The budget proposed by vice presidential nominee Paul Ryan would slash non-military spending on foreign aid, embassies and consulates, and other programs by 25 percent. That could undermine Romney’s proposal to shift more aid to economic development and public-private partnerships. “Romney says he wants to build up the conditions for private-sector initiatives, but there won’t be any money to do it,” Serwer said.
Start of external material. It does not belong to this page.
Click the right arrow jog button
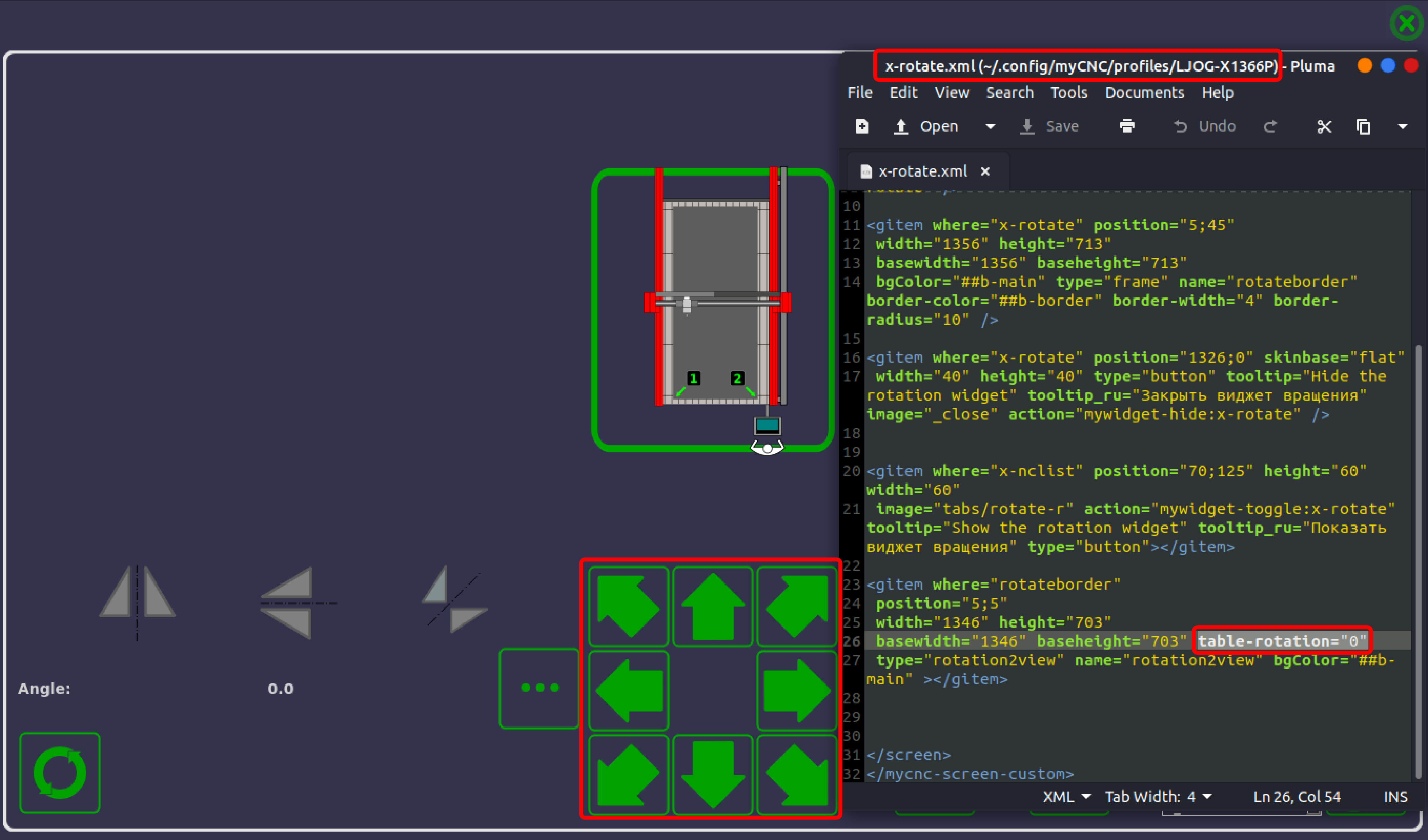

Ironically, both candidates’ inability to articulate how they will reduce the nation’s long-term budget deficit has foreign policy implications, especially for Romney who is proposing a major military build-up without raising taxes. “Asians want us to have a robust presence in the region,” Lieberthal said. “But they want us to do more on the diplomatic and economic side, not the military side. The fear is that we won’t be able to do that because of our fiscal situation.”

Romney hasn’t said much about Russia since he was widely criticized for branding the country America’s number one geopolitical foe. Still, he calls Obama’s “reset” policy an abject failure.

Look for Romney to call for extending the missile defense system in Eastern Europe and scrapping the new strategic arms limitation treaty, which is up for Senate ratification. While not quite calling for a new Cold War, he clearly sees Russia as more threat than ally.

Obama has most Europeans on his side, who recognize that Russia has been as helpful in Iran and Afghanistan as it has been uncooperative in Syria. Even Poland has been working on repairing relations with its eastern neighbor. “Initial concerns in Poland and the Czech Republic about the Obama administration’s commitment to their security have been largely addressed, after the U.S. placed fighter jets in Central Europe and started holding regular military exercises there,” wrote  Clara M. O’Donnell, a non-resident fellow at the Center on the United States and Europe.

Serwer of Johns Hopkins offers another reason for keeping good relations with Russia over the next 24 months as the U.S. proceeds with its troop drawdown in Afghanistan. “They maintain our northern distribution network in Afghanistan,” he noted. “We’d really feel the loss of Russian support if we didn’t have this other route when Pakistan closes the border, as they do from time to time.”